The copyright law protects authors and publishers. Think about how you would feel when you catch someone using your work or claiming your ideas as his or her own. You wouldn’t want them to capitalize on your creative genius. That is how software engineers feel about their software products. Using illegal software puts their livelihood at risk and potentially other jobs – maybe yours – as well as new programs in the research and development stage.
In addition, there are many risks involved with buying software or downloading it online. Users of pirated software won't get upgrades, technical support, manuals or documentation. The pirated software also may contain viruses and spyware which could crash computer networks because there will be no assurance of the quality or reliability of the software.
Students may be enticed to visit online auction sites offering pirated software because it seems like they are getting a bargain, but the risks are enormous.
In essence, with pirated products, you risk wiping out your computer. You could lose everything – your class papers, your thesis, your music, photos, e-mail and other valuable data.
Why take the risk?
While the consequences of illegal downloading and file-sharing could impact the reliability of the software used for school projects, students need to know that they may be putting their future careers in jeopardy if they download and share copyrighted digital works.

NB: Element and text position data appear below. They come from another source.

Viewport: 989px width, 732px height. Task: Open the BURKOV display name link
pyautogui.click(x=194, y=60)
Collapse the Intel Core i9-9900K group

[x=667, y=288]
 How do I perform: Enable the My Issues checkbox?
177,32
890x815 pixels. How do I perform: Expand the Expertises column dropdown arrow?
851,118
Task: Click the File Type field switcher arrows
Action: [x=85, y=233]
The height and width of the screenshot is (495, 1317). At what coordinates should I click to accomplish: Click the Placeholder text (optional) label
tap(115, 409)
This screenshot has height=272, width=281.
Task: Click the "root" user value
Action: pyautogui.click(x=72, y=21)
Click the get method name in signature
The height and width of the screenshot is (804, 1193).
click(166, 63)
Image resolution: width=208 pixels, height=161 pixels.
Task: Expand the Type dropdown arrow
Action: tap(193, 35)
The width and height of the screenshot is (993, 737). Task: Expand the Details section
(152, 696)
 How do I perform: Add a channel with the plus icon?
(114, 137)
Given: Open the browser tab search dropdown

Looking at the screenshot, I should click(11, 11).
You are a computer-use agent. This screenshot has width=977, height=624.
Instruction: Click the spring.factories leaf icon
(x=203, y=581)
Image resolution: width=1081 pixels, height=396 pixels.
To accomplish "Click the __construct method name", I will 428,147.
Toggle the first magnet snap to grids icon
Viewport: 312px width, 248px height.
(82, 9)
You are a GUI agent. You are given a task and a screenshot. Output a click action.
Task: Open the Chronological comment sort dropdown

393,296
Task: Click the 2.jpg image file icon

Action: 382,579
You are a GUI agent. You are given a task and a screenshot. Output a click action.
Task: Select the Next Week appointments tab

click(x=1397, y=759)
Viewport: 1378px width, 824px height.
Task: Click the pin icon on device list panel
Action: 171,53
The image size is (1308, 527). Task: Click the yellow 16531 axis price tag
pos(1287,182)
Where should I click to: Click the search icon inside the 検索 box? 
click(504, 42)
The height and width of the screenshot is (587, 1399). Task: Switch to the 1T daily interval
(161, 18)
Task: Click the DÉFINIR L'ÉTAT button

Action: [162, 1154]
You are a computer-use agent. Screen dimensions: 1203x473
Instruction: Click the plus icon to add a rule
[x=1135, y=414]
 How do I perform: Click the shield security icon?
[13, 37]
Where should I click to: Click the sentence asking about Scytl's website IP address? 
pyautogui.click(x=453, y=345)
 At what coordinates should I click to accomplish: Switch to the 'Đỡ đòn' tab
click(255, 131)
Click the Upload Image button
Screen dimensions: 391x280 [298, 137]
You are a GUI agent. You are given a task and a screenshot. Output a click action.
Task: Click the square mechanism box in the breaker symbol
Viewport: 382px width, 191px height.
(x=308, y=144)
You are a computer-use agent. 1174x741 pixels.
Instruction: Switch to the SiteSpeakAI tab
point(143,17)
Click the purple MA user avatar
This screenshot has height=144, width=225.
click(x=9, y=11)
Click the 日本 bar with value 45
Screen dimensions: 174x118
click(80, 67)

Many managers (both hiring managers and supervisors) consider unethical and illegal downloading, file-sharing, and uploading attitudes and behaviors of their job candidates when making hiring decisions.
Higher education students should take note of these findings as they prepare to enter the workforce. Illegal and unethical behaviors relating to downloading and file-sharing can mean they may not get the job they want.
In addition, illegal file-sharers and downloaders should also weigh the costs to buying or sharing pirated software. A higher piracy rate means fewer jobs for graduates.
Your school papers, photos, music and other valuable data can be wiped out by pirated software which may contain viruses and spyware which could crash computer networks.
Your reputation is at stake since the potential exists for criminal prosecution and civil penalties, which get listed on your permanent record.
Your future is at risk. Research shows that prospective employers pay attention to how people use their computers and take improper file sharing into consideration when they make hiring decisions.
Your job. Someday piracy could affect YOUR job as a developer who has his or her own work stolen.
Upgrades and new digital works could be in jeopardy as piracy losses escalate. In 2011, Asia Pacific lost almost US$21 billion as a result of software piracy (Ninth Annual BSA Global Software Piracy Study). The Global Software Piracy Study covers all packaged software that runs on personal computers, including desktops, laptops, and ultra-portables. This includes operating systems, systems software such as databases and security packages, business applications, and consumer applications such as PC games, personal finance, and reference software. The study does not include other types of software such as that which runs on servers or mainframes or software sold as a service. Piracy prevents developers from proceeding with the research and development required for new software programs, and they have no incentive to share their work if they are not compensated.